Stated problem: Render every line of the entries below as a Markdown table with two columns, "No." for the row number and "Text" for the line, leaving out any blank lines.

-- Information given start --

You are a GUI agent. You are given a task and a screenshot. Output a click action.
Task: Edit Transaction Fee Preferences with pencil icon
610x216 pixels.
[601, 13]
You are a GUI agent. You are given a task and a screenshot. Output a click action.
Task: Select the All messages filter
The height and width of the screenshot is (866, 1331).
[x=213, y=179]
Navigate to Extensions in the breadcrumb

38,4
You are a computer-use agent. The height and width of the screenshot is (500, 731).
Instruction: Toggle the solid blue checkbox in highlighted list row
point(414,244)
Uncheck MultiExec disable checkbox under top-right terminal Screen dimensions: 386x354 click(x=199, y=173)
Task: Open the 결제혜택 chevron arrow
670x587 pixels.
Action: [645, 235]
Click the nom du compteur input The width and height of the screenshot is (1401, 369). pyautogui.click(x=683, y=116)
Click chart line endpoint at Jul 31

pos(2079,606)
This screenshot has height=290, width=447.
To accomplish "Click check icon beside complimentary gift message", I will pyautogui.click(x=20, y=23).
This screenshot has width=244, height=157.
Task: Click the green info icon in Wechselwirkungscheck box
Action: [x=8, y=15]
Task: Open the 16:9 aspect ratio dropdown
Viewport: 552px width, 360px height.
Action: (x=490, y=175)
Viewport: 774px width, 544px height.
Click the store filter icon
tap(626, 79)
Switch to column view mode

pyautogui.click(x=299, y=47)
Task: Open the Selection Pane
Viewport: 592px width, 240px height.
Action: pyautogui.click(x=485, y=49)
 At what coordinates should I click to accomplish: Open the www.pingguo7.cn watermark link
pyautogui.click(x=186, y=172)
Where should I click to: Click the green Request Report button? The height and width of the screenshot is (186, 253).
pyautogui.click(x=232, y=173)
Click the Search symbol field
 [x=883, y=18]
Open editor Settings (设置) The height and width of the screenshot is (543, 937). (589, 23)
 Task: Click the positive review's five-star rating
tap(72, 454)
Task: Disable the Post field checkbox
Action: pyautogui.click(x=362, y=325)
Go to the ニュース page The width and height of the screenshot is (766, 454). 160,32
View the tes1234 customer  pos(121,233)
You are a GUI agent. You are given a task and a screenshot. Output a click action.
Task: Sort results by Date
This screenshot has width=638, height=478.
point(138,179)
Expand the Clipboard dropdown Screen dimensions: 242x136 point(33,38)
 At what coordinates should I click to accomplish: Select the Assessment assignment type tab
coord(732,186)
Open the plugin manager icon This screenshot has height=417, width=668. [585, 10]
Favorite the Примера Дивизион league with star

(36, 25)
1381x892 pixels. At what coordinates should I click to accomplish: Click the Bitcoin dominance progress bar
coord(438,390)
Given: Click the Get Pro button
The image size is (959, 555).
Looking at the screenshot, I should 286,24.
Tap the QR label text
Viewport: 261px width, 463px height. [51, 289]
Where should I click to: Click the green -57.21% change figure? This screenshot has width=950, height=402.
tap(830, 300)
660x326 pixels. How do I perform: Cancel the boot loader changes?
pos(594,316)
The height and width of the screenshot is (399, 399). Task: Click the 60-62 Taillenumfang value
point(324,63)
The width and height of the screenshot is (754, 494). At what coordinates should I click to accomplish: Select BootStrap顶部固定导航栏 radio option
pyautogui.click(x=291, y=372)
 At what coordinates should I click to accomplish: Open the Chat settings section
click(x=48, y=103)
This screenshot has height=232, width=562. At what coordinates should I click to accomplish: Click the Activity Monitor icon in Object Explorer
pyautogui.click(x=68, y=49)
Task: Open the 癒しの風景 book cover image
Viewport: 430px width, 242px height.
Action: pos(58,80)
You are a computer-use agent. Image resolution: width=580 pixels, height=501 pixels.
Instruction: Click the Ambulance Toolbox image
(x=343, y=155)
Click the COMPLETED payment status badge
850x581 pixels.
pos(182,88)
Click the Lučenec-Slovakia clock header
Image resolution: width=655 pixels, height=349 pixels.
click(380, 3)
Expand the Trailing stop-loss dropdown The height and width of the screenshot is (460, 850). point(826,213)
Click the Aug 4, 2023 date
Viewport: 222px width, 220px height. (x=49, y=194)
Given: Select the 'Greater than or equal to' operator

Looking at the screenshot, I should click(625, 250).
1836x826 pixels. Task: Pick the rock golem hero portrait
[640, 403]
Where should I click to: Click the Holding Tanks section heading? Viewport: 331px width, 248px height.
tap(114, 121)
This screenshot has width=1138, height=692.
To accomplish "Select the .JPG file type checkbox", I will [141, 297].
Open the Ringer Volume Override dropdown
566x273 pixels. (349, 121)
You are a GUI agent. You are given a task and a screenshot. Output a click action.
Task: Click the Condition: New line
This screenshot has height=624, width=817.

-- Information given end --

Response:
| No. | Text |
|---|---|
| 1 | You are a GUI agent. You are given a task and a screenshot. Output a click action. |
| 2 | Task: Edit Transaction Fee Preferences with pencil icon |
| 3 | 610x216 pixels. |
| 4 | [601, 13] |
| 5 | You are a GUI agent. You are given a task and a screenshot. Output a click action. |
| 6 | Task: Select the All messages filter |
| 7 | The height and width of the screenshot is (866, 1331). |
| 8 | [x=213, y=179] |
| 9 | Navigate to Extensions in the breadcrumb |
| 10 | 38,4 |
| 11 | You are a computer-use agent. The height and width of the screenshot is (500, 731). |
| 12 | Instruction: Toggle the solid blue checkbox in highlighted list row |
| 13 | point(414,244) |
| 14 | Uncheck MultiExec disable checkbox under top-right terminal Screen dimensions: 386x354 click(x=199, y=173) |
| 15 | Task: Open the 결제혜택 chevron arrow |
| 16 | 670x587 pixels. |
| 17 | Action: [645, 235] |
| 18 | Click the nom du compteur input The width and height of the screenshot is (1401, 369). pyautogui.click(x=683, y=116) |
| 19 | Click chart line endpoint at Jul 31 |
| 20 | pos(2079,606) |
| 21 | This screenshot has height=290, width=447. |
| 22 | To accomplish "Click check icon beside complimentary gift message", I will pyautogui.click(x=20, y=23). |
| 23 | This screenshot has width=244, height=157. |
| 24 | Task: Click the green info icon in Wechselwirkungscheck box |
| 25 | Action: [x=8, y=15] |
| 26 | Task: Open the 16:9 aspect ratio dropdown |
| 27 | Viewport: 552px width, 360px height. |
| 28 | Action: (x=490, y=175) |
| 29 | Viewport: 774px width, 544px height. |
| 30 | Click the store filter icon |
| 31 | tap(626, 79) |
| 32 | Switch to column view mode |
| 33 | pyautogui.click(x=299, y=47) |
| 34 | Task: Open the Selection Pane |
| 35 | Viewport: 592px width, 240px height. |
| 36 | Action: pyautogui.click(x=485, y=49) |
| 37 |  At what coordinates should I click to accomplish: Open the www.pingguo7.cn watermark link |
| 38 | pyautogui.click(x=186, y=172) |
| 39 | Where should I click to: Click the green Request Report button? The height and width of the screenshot is (186, 253). |
| 40 | pyautogui.click(x=232, y=173) |
| 41 | Click the Search symbol field |
| 42 |  [x=883, y=18] |
| 43 | Open editor Settings (设置) The height and width of the screenshot is (543, 937). (589, 23) |
| 44 |  Task: Click the positive review's five-star rating |
| 45 | tap(72, 454) |
| 46 | Task: Disable the Post field checkbox |
| 47 | Action: pyautogui.click(x=362, y=325) |
| 48 | Go to the ニュース page The width and height of the screenshot is (766, 454). 160,32 |
| 49 | View the tes1234 customer  pos(121,233) |
| 50 | You are a GUI agent. You are given a task and a screenshot. Output a click action. |
| 51 | Task: Sort results by Date |
| 52 | This screenshot has width=638, height=478. |
| 53 | point(138,179) |
| 54 | Expand the Clipboard dropdown Screen dimensions: 242x136 point(33,38) |
| 55 |  At what coordinates should I click to accomplish: Select the Assessment assignment type tab |
| 56 | coord(732,186) |
| 57 | Open the plugin manager icon This screenshot has height=417, width=668. [585, 10] |
| 58 | Favorite the Примера Дивизион league with star |
| 59 | (36, 25) |
| 60 | 1381x892 pixels. At what coordinates should I click to accomplish: Click the Bitcoin dominance progress bar |
| 61 | coord(438,390) |
| 62 | Given: Click the Get Pro button |
| 63 | The image size is (959, 555). |
| 64 | Looking at the screenshot, I should 286,24. |
| 65 | Tap the QR label text |
| 66 | Viewport: 261px width, 463px height. [51, 289] |
| 67 | Where should I click to: Click the green -57.21% change figure? This screenshot has width=950, height=402. |
| 68 | tap(830, 300) |
| 69 | 660x326 pixels. How do I perform: Cancel the boot loader changes? |
| 70 | pos(594,316) |
| 71 | The height and width of the screenshot is (399, 399). Task: Click the 60-62 Taillenumfang value |
| 72 | point(324,63) |
| 73 | The width and height of the screenshot is (754, 494). At what coordinates should I click to accomplish: Select BootStrap顶部固定导航栏 radio option |
| 74 | pyautogui.click(x=291, y=372) |
| 75 |  At what coordinates should I click to accomplish: Open the Chat settings section |
| 76 | click(x=48, y=103) |
| 77 | This screenshot has height=232, width=562. At what coordinates should I click to accomplish: Click the Activity Monitor icon in Object Explorer |
| 78 | pyautogui.click(x=68, y=49) |
| 79 | Task: Open the 癒しの風景 book cover image |
| 80 | Viewport: 430px width, 242px height. |
| 81 | Action: pos(58,80) |
| 82 | You are a computer-use agent. Image resolution: width=580 pixels, height=501 pixels. |
| 83 | Instruction: Click the Ambulance Toolbox image |
| 84 | (x=343, y=155) |
| 85 | Click the COMPLETED payment status badge |
| 86 | 850x581 pixels. |
| 87 | pos(182,88) |
| 88 | Click the Lučenec-Slovakia clock header |
| 89 | Image resolution: width=655 pixels, height=349 pixels. |
| 90 | click(380, 3) |
| 91 | Expand the Trailing stop-loss dropdown The height and width of the screenshot is (460, 850). point(826,213) |
| 92 | Click the Aug 4, 2023 date |
| 93 | Viewport: 222px width, 220px height. (x=49, y=194) |
| 94 | Given: Select the 'Greater than or equal to' operator |
| 95 | Looking at the screenshot, I should click(625, 250). |
| 96 | 1836x826 pixels. Task: Pick the rock golem hero portrait |
| 97 | [640, 403] |
| 98 | Where should I click to: Click the Holding Tanks section heading? Viewport: 331px width, 248px height. |
| 99 | tap(114, 121) |
| 100 | This screenshot has width=1138, height=692. |
| 101 | To accomplish "Select the .JPG file type checkbox", I will [141, 297]. |
| 102 | Open the Ringer Volume Override dropdown |
| 103 | 566x273 pixels. (349, 121) |
| 104 | You are a GUI agent. You are given a task and a screenshot. Output a click action. |
| 105 | Task: Click the Condition: New line |
| 106 | This screenshot has height=624, width=817. |